───── Stored data

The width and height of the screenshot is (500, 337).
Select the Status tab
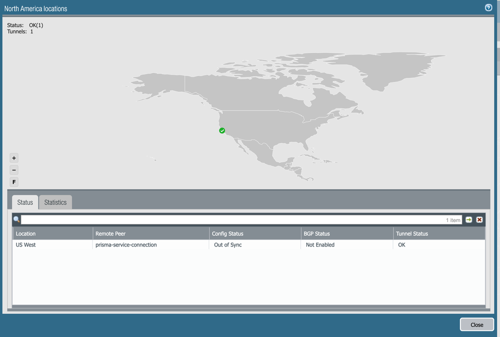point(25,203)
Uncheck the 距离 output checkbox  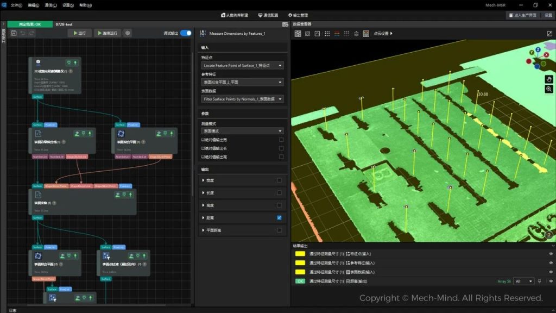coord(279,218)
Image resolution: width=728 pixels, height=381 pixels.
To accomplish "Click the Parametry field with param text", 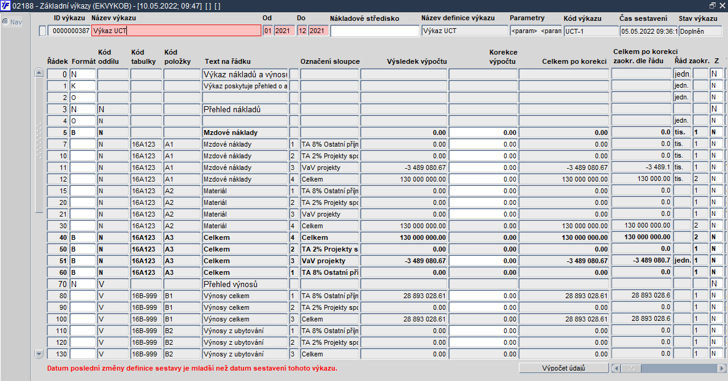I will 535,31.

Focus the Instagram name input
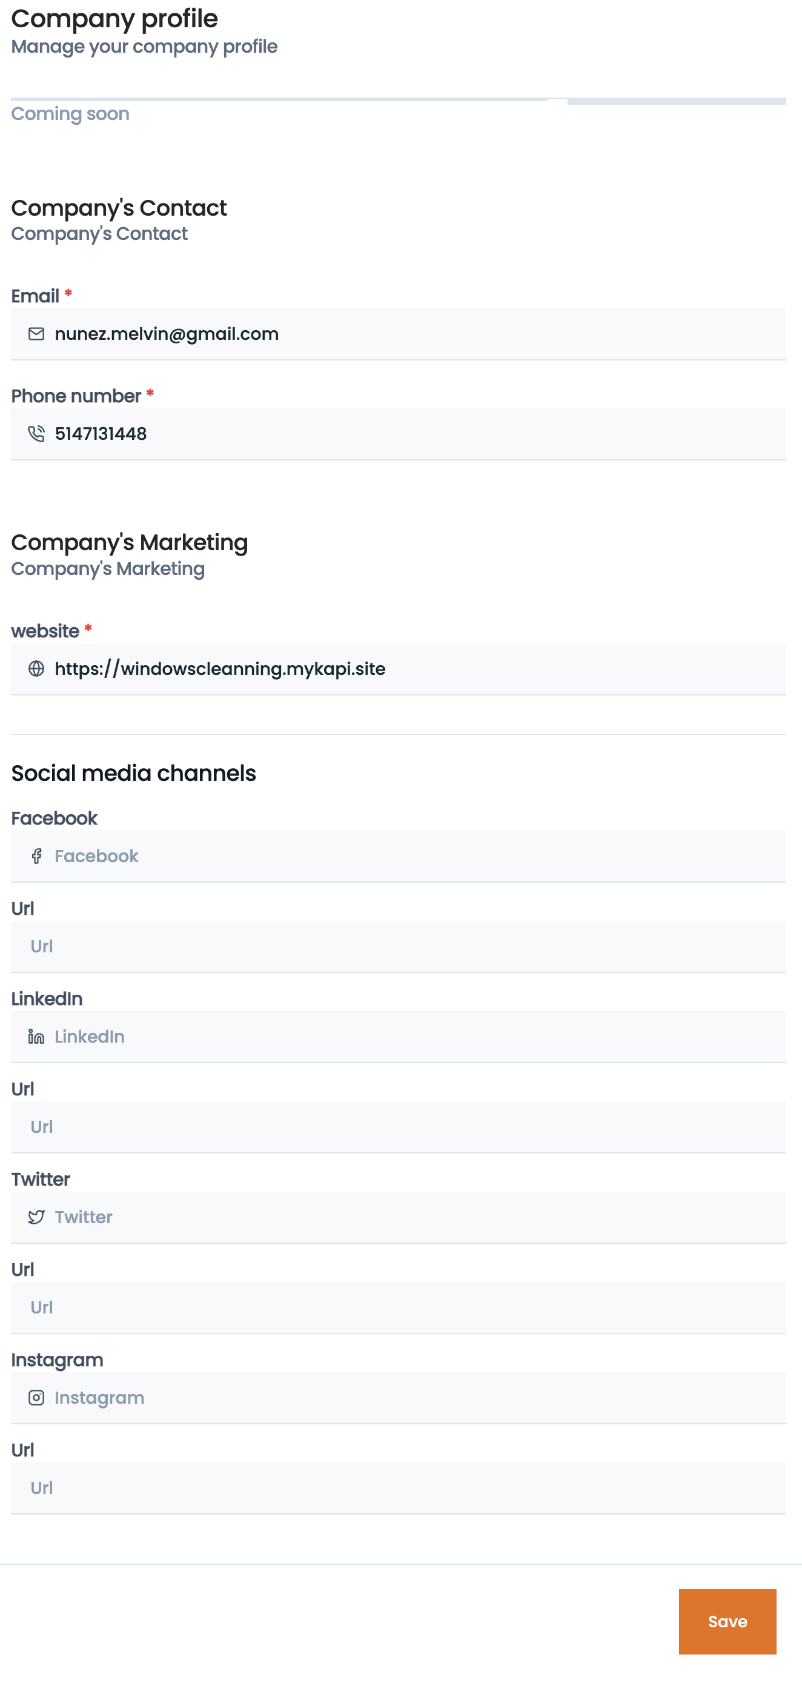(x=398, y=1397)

──────────
───── Stored data

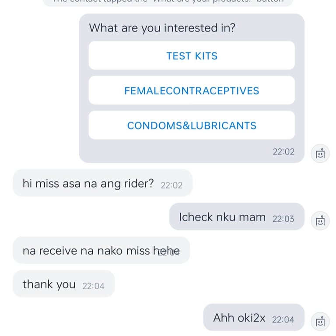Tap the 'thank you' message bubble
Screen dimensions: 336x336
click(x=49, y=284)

──────────

* [Exercise description]: Within the listing above, count each line that holds the word "width"; the answer is that number alone.

* [Reply]: 2